The order of this quotient group is 3 and since 3 is prime and all groups of prime order are cyclic, this
quotient group must be cyclic. It's abelian since cyclic implies abelian.

Alternatively, we can see that this group is cyclic directly since $((123)H)^2 = (123)^2H = (132)H$ and
thus $\displaystyle{{A_4 \atop \;}\hspace*{-0.1in} 
         \mbox{\put(0,0){\line(2,1){2}}} \hspace*{0.1in} {\; \atop H} = \left\langle (123)H \right\rangle}$.

\end{enumerate}

\vspace{0.2in}

\noindent {\bf \large 3. (13 points)} An ``ideal'' exam question.
\begin{enumerate}[(a)]
   \item Find all of the principle ideals of $\mathbb{Z}_{20}$. {\it Hint:}
         Principle ideals of $\mathbb{Z}_n$ = Cyclic subgroups of $\mathbb{Z}_n$.

→ **Data block**:
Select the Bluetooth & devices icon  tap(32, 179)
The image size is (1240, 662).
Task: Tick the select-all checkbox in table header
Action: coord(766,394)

→ **What the task requires**:
Set down the part of the algebra exam text that starts at "The order of" and ends at "cyclic implies abelian.", word for word. The listing has nothing to do with the algebra exam text.

→ **Reply to the task**:
The order of this quotient group is 3 and since 3 is prime and all groups of prime order are cyclic, this
quotient group must be cyclic. It's abelian since cyclic implies abelian.